Today, we are seeing a shift back to building processors with specialized architectures. This is a result of a flattening performance improvement in chips, particularly related to the inability to increase processor frequency speeds and also the creation of open-fab facilities such as TSMC, which has changed the economic picture. Now, in a way, it’s back to the future: we have the proliferation of processors chips connected to GPUs, which are vector processors. It reminds me of 1985’s Digital Equipment Corporation VAX-11/780 coupled to a Floating Point Systems array processor.
By the way, that 2020 solution which is much, much faster and cheaper still suffers from the same architectural bottleneck as that 1985 configuration: a poor interconnect compared to the processor performance. I expect, however, that we are seeing that problem going away with more advanced microprocessors which will have integrated scalar/vector processors with equal addressability to memory, or equal access to memory as in systems like the Cray 1. By the way, along those lines, it was fun for me, a few years back, to go to classes on programming and optimizing codes for Nvidia GPUs or Intel Phis. It’s no different from classes for programming the Cray 1 or FPS [Floating Point Systems] boxes, so it made me feel 30 years younger. Also, along those same lines, now we are having Micron and Intel offering SSD memory. This is no different than extended core memory on CDC 6600s or SSDs on Cray systems. And it’s word addressable, which I think is kind of important.
Another architectural feature of yesteryear that I hope to see come back is hardware support for global address space such as was implemented on the Cray T3E. Writing programs using UPC or Coarray Fortran was so much easier compared to using MPI and had better performance on machines that had hardware support for global address space. So, I think that’s a feature that we’ll see more of in the future because I think it’s very important for AI and machine learning.
Brueckner: Paul, I’m supposed to ask you about where HPC is headed in the future. Where do you think it’s going to go from what you’re seeing today?
Muzio: Well, I think we’re going to see more custom chips and chips that are better optimized for machine learning and AI as well as high-performance computing. I will not discuss quantum computers because they’re beyond my brain to understand. But, you know, I was at a presentation a while back on machine learning and one of my colleagues commented to me, “Well, you know, this is trivial stuff. You have to show a million pictures for it to recognize a horse. A child can pick that up right away.” I said that’s not really quite true, a child has seen millions and millions and millions of pictures.
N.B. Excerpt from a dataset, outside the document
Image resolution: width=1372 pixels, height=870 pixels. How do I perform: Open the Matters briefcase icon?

And one of the differences between machine learning with a computer and machine learning with biological systems is context. So, you don’t see a picture of just a horse, you see a picture of a horse in context. You see a picture of a horse relative to a dog, a cat, so forth. So, it’s not just understanding the image, it’s understanding the concept and the context and the relationships.
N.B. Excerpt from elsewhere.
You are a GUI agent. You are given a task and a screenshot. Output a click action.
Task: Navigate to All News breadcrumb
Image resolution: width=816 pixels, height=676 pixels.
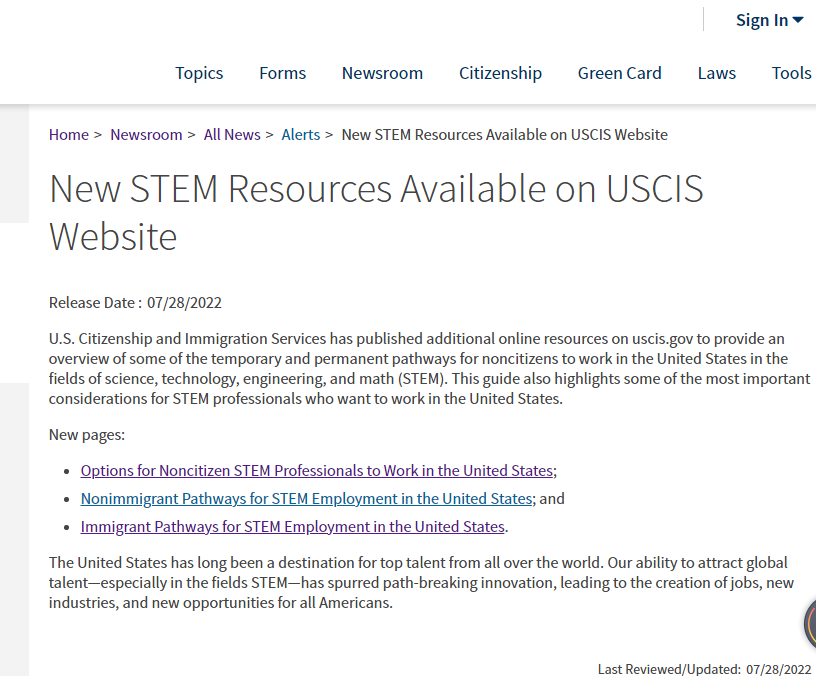232,135

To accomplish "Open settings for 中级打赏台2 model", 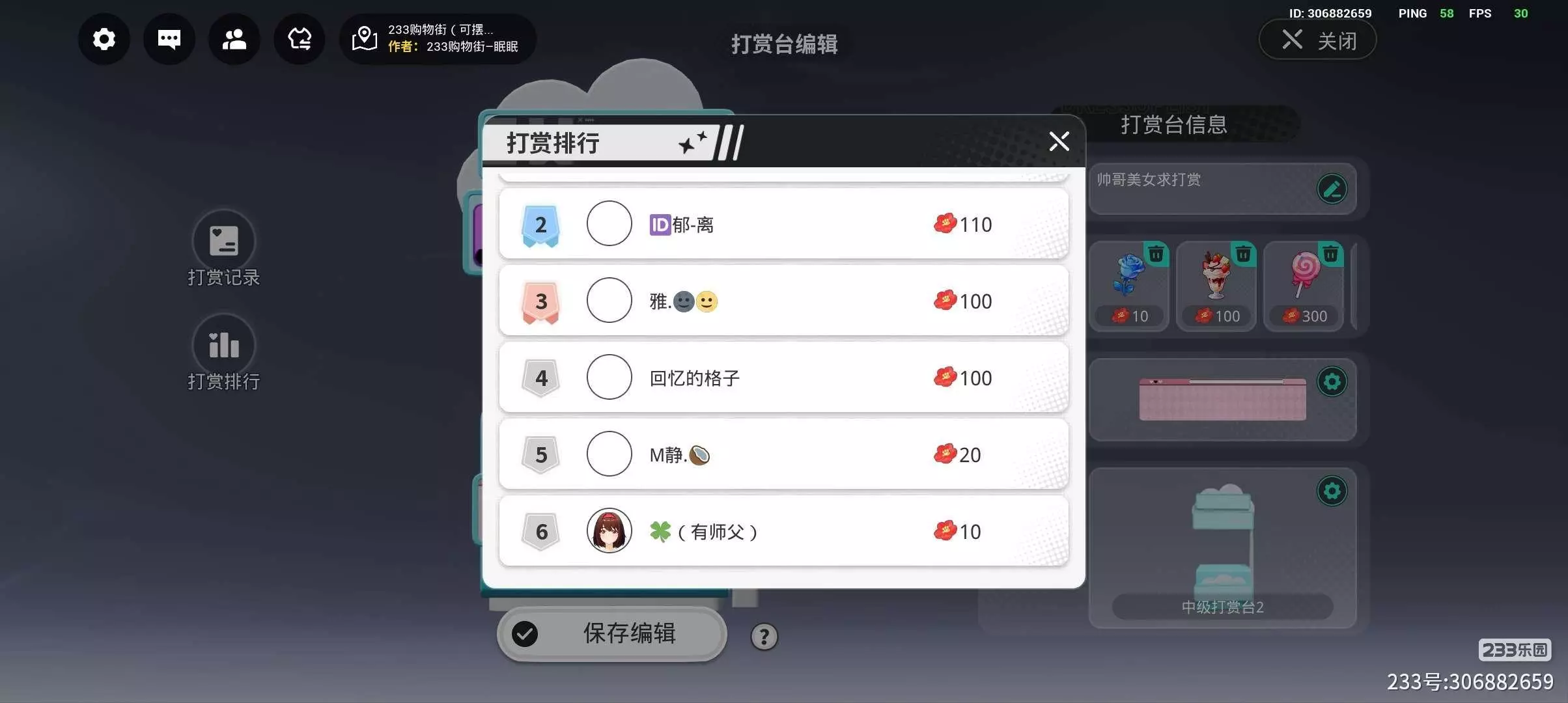I will (1332, 491).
You know, there’s a lot of research these days going on in how the brain functions. John O’Keefe and May-Britt Moser and Edvard Moser won the 2014 Nobel Prize in physiology and medicine for their work in discovering the role on place cells in the brain. Their function is geographic mapping. For example, one of the things they were able to show was taxi cab drivers in London who go through a rigorous training program on maps have much larger developed areas of place cells in the brain. So, the brain adapts, it’s a muscle and it grows and it learns.
But the place cells are related to relationships. Getting back to interconnects and global address space models, the issue there is not just machine learning of single things but linking these things. Artificial intelligence will require linking lots of images and building relationships and graphs between them and that’s where I think the need for improved networks comes into play: interconnect networks, and global address space programming models and the hardware to support those models.
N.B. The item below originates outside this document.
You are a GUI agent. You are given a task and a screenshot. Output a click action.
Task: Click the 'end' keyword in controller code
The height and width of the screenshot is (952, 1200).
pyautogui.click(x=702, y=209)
Brueckner: To kind of wrap up here, what are the trends that have you excited these days and which ones have you concerned?
Muzio: Well, the ones that have me concerned are exactly machine learning and AI. A great picture came out in 1956, Forbidden Planet. The movie was inspired by people in computer science and people in thermonuclear fusion. It revolved around a planet where the inhabitants had built a machine to run the entire planet and also where they could transfer their intelligence to it and their search was for immortality. They would transfer their intelligence to this machine and live on in that machine forever.
Well, I often relate that to some of the systems that we’re building today. Google has a vast repository of knowledge and we are transferring evermore information into it. It’s getting more capable. I’m shocked, over the last ten years, to see how much it’s improved, and I expect it will continue to improve. And as hardware architectures advance, it will advance. Are we building that global machine? You know, when we die, our brain is dead, our offspring have to go to college and learn all over again. Google doesn’t have to. That knowledge stays there. That information stays there.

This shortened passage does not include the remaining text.